Objective
Repeat the part of the stock market commentary below word for word, starting with "Market players appeared" and going on through "per cent lower.".

Text section
——————
Market players appeared content sitting on the fence to wait for the corporate earnings parade and monetary policy last week. Volumes were bleak and benchmarks whipsawed within a very narrow band. It was Infosys' weak earnings that finally pulled the rug from under the market's feet on Friday, leading to both the Sensex and the Nifty closing around 2 per cent lower.

Global environment was benign for most part but contraction in Chinese GDP growth to 8.1 per cent in March quarter caused a sell-off on Friday. Wednesday's earthquake and the tsunami alert in major coastal cities in India put the fear of God in all of us. Weak industrial production data and the accompanying downward revision for prior month numbers was the other disturbing factor.
——————
Entries supplied
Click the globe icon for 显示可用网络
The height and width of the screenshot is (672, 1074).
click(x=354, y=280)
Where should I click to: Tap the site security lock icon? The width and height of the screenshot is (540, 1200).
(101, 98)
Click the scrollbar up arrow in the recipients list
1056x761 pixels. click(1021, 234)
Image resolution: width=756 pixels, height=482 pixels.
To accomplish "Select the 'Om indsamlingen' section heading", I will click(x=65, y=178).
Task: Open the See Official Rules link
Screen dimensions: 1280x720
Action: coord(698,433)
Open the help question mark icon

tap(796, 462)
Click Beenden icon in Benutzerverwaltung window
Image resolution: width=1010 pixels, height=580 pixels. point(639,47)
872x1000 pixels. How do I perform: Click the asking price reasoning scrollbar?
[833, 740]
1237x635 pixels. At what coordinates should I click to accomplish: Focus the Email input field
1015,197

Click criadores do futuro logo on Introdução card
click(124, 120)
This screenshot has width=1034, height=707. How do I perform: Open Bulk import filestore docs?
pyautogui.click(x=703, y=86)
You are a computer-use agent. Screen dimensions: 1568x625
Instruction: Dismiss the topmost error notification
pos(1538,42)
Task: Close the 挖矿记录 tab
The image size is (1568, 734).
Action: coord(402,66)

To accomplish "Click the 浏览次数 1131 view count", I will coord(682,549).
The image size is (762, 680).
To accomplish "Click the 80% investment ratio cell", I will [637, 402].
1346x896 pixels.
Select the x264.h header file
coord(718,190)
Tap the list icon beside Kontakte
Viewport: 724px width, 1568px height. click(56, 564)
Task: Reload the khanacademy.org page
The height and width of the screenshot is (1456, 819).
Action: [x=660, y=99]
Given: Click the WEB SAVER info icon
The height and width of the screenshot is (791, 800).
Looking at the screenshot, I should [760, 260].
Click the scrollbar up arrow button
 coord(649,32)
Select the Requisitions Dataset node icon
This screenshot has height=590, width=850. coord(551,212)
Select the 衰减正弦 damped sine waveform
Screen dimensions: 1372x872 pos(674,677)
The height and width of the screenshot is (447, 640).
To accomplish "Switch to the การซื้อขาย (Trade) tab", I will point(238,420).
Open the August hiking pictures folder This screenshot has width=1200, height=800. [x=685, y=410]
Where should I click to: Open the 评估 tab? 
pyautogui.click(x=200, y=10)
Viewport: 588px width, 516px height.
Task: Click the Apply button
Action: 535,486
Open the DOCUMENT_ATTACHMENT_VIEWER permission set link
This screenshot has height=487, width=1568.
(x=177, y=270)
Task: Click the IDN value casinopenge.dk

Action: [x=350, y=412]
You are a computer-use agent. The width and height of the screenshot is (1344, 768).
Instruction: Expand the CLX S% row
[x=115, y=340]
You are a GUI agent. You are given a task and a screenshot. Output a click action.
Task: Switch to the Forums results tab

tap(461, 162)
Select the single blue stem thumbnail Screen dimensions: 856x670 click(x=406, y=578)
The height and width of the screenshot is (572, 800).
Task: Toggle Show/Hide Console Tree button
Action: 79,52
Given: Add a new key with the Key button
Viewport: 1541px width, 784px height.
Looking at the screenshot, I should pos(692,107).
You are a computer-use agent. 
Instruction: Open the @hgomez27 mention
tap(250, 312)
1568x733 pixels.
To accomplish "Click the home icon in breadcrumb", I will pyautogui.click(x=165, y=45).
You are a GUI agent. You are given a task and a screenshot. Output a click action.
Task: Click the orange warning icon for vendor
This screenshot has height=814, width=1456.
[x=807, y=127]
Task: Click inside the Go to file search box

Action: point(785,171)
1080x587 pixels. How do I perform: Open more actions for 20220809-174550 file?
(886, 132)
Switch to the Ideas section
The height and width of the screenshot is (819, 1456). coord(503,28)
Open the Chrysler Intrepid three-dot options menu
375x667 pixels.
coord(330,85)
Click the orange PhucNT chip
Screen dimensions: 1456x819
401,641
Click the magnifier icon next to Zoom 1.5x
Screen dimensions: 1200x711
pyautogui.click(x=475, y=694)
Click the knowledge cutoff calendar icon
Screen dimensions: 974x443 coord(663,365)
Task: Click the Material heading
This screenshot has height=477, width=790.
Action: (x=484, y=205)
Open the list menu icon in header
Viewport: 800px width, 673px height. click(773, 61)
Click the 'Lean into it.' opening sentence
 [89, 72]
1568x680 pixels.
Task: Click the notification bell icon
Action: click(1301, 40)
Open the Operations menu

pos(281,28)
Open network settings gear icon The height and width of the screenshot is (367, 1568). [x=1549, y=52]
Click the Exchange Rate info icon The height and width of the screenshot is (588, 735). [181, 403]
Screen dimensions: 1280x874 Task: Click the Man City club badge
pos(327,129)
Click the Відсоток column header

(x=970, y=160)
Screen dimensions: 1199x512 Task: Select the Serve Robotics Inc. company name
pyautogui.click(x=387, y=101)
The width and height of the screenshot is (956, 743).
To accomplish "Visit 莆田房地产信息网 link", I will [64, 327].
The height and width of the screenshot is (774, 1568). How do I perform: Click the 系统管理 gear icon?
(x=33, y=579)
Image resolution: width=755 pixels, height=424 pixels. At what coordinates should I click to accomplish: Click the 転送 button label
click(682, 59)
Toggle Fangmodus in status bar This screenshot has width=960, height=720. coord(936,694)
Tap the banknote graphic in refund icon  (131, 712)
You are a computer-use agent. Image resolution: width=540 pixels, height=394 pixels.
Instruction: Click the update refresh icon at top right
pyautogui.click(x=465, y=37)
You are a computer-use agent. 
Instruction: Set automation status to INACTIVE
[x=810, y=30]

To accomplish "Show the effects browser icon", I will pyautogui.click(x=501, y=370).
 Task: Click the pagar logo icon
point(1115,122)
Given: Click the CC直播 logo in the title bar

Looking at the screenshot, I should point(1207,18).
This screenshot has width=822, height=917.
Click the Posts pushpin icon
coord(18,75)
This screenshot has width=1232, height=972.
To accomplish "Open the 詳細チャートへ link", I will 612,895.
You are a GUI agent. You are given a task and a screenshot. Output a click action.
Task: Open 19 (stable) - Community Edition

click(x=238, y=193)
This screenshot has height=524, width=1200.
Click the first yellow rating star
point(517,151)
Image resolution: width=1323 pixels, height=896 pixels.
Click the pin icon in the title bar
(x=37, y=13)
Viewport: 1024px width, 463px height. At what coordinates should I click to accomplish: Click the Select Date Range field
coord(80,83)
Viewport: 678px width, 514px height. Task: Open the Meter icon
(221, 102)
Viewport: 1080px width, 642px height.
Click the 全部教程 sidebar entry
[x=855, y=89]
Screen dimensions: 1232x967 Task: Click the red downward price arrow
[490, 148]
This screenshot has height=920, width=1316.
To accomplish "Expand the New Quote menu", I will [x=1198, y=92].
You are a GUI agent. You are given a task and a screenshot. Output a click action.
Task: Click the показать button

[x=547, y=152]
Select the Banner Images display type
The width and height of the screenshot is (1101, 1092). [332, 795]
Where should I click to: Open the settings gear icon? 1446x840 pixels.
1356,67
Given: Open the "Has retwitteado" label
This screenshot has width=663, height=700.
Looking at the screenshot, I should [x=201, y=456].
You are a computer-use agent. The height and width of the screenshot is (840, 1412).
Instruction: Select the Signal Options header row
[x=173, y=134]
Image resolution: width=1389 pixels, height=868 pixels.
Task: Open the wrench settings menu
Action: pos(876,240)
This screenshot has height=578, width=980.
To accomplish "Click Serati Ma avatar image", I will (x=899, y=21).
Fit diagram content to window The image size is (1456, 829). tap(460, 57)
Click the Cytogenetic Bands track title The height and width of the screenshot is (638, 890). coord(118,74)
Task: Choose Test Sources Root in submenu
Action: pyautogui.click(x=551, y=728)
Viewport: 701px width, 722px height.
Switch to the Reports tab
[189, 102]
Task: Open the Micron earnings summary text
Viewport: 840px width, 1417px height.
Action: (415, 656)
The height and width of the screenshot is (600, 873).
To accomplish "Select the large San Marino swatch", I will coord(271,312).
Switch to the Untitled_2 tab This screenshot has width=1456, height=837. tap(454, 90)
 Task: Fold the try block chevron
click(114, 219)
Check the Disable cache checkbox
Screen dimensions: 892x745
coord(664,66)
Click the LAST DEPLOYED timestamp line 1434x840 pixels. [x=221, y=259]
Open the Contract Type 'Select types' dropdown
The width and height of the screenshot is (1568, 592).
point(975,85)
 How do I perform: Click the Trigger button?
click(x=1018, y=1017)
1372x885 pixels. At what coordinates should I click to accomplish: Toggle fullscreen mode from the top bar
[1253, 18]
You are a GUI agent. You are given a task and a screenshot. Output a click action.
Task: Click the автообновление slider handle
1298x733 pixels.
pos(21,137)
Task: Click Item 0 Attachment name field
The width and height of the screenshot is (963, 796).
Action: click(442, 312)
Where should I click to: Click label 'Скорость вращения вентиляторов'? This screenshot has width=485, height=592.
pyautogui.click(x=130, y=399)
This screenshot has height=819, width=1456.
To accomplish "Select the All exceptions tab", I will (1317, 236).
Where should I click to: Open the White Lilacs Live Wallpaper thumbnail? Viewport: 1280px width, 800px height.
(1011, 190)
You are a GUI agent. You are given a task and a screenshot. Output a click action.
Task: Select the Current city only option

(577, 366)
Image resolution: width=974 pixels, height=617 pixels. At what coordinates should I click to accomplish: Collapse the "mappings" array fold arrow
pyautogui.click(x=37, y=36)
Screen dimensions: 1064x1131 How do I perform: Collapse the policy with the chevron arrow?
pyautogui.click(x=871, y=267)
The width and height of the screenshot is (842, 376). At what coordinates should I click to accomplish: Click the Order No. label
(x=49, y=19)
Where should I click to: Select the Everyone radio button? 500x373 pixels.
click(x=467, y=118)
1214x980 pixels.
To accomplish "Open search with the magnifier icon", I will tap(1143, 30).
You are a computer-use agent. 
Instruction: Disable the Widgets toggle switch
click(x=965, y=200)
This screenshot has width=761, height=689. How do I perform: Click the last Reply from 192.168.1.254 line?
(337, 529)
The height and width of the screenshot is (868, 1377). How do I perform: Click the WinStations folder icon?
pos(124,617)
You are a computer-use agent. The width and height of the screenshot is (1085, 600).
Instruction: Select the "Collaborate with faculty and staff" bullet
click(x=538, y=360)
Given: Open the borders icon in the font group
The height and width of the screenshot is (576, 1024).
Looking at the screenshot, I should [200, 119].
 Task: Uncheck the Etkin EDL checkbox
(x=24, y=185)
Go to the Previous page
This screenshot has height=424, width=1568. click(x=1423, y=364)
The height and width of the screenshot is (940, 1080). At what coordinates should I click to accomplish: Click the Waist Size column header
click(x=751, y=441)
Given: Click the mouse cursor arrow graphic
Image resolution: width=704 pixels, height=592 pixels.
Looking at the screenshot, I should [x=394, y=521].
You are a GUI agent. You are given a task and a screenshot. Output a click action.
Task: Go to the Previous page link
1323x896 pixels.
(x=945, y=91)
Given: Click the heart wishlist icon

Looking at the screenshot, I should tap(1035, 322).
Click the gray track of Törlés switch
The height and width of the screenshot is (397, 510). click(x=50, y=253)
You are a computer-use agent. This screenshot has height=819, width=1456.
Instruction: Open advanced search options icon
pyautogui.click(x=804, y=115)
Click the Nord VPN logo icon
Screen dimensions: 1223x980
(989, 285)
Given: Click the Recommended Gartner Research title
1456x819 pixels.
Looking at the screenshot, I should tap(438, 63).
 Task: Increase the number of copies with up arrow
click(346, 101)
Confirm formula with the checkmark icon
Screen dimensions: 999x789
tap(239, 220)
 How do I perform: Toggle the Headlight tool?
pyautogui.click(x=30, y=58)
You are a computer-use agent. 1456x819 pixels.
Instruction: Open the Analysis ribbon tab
——————
Task solution
Market players appeared content sitting on the fence to wait for the corporate earnings parade and monetary policy last week. Volumes were bleak and benchmarks whipsawed within a very narrow band. It was Infosys' weak earnings that finally pulled the rug from under the market's feet on Friday, leading to both the Sensex and the Nifty closing around 2 per cent lower.